§ **PROBLEMS TO WORK ON**:
1. In the text on the appeal to faith, what does Jimmie say he needs in place of evidence?
2. Write a continuation of the text on the appeal to faith, starting from the point at which it stops.

§ **EXCERPTED TEXT**:
--- Start ---
Description: This is an abandonment of reason in an argument and a call to faith, usually when reason clearly leads to disproving the conclusion of an argument.  It is the assertion that one must have (the right kind of) faith in order to understand the argument. 

Even arguments that heavily rely on reason that ultimately require faith, abandon reason.

Logical Form:

X is true.

If you have faith, you will see that.

Example #1:

Jimmie: Joseph Smith, the all American prophet, was the blond-haired, blue-eyed voice of God.

Hollie: What is your evidence for that?

Jimmie: I don't need evidence—I only need faith.

Explanation: There are some things, some believe, that are beyond reason and logic.  Fair enough, but the moment we accept this, absent of any objective method of telling what is beyond reason and why anything goes, anything can be explained away without having to explain anything.

Example #2:

Tom: Did you know that souls ("Thetans") reincarnate and have lived on other planets before living on Earth, and Xenu was the tyrant ruler of the Galactic Confederacy?

Mike: No, I did not know that.  How do you know that?

Tom: I know this through my faith.  Do you think everything can be known by science alone?  Your faith is weak, my friend.
--- End ---
§ **INFORMATION PROVIDED**:
--- Start ---
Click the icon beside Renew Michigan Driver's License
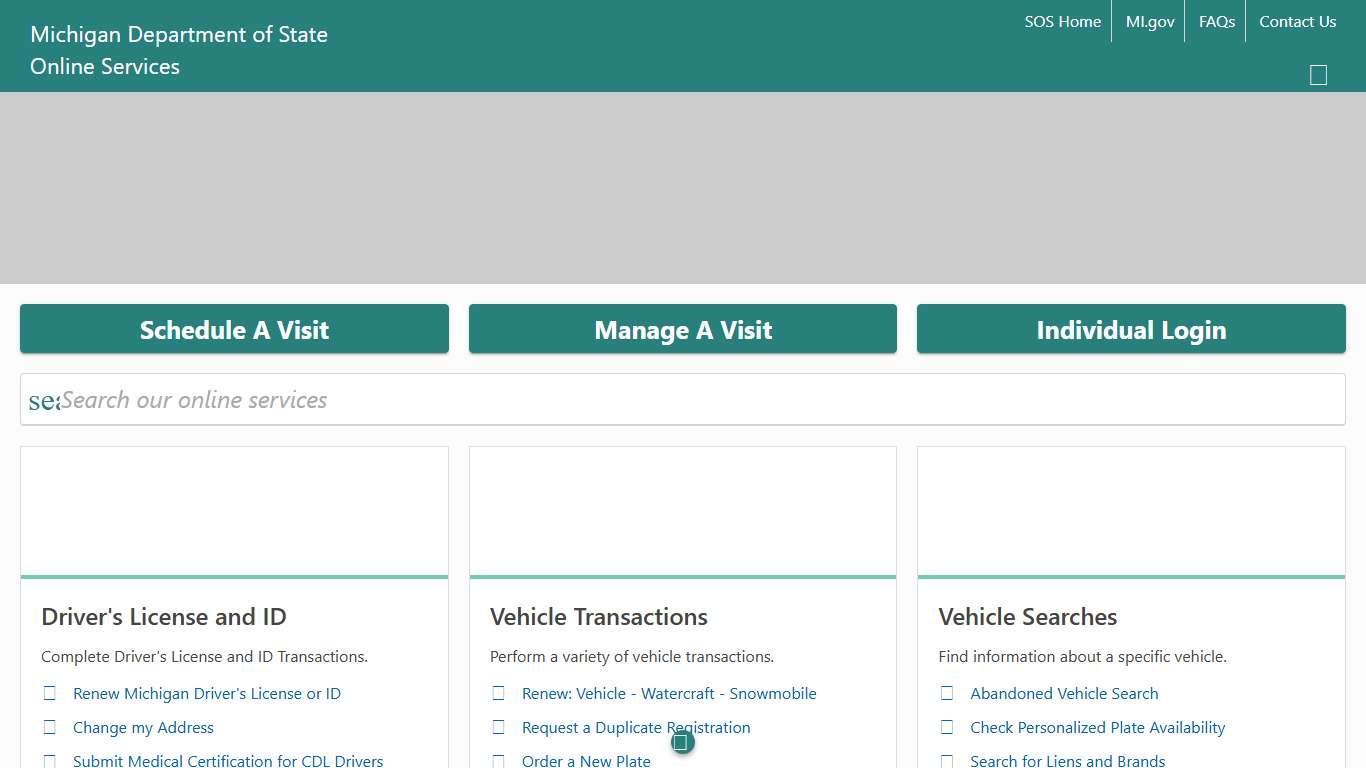This screenshot has width=1366, height=768. 50,693
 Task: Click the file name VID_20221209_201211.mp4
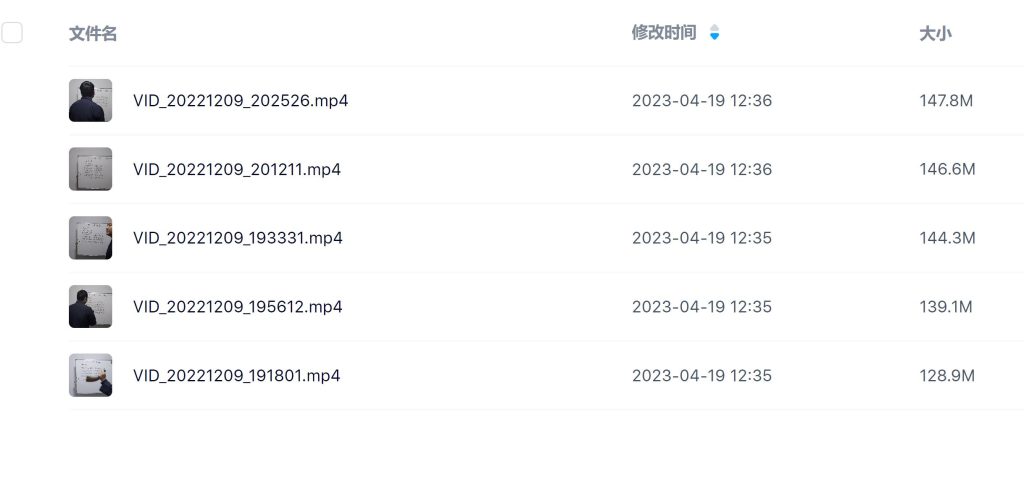[237, 170]

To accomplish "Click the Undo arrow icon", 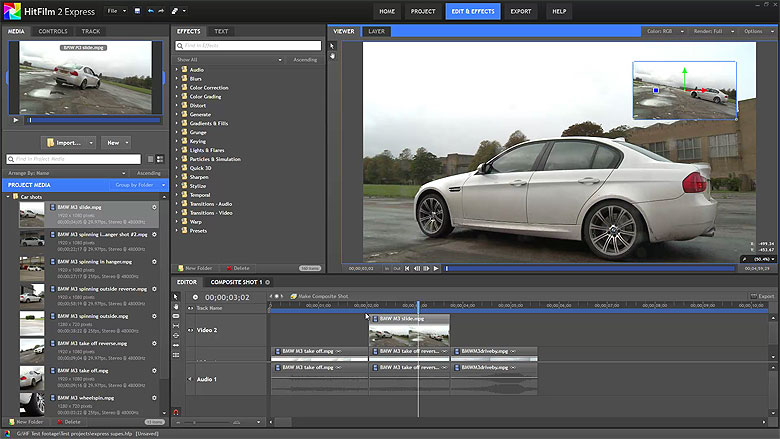I will point(149,11).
--- End ---
§ **TASK RESULTS**:
1. Only faith.

2.
Explanation: It should be obvious that reason and logic are not being used, but rather “faith”.  While Tom might be right, there is still no valid reason offered.  The problem also arises in the vagueness of the appeal to faith.  Tom’s answer can be used to answer virtually any question imaginable, yet the answer is really a deflection.

St. Bingo: You need to massage my feet.

Tina: Why?

St. Bingo: My child, you will only see that answer clearly through the eyes of faith.

Exception: No exceptions -- the appeal to faith is always a fallacy when used to justify a conclusion in the absence of reason.

References:

This a logical fallacy frequently used on the Internet. No academic sources could be found.



Registered User Comments

Joe Walker
Saturday, January 21, 2017 - 01:21:37 PM
Would this be similar to a scientific fallacy whereas a scientist, on a molecular level sees that design is the most plausible explanation but because of possible funding cuts and/or ridicule of their peers they can not say what they think albeit if it one of the top molecular scientist from a university in Texas.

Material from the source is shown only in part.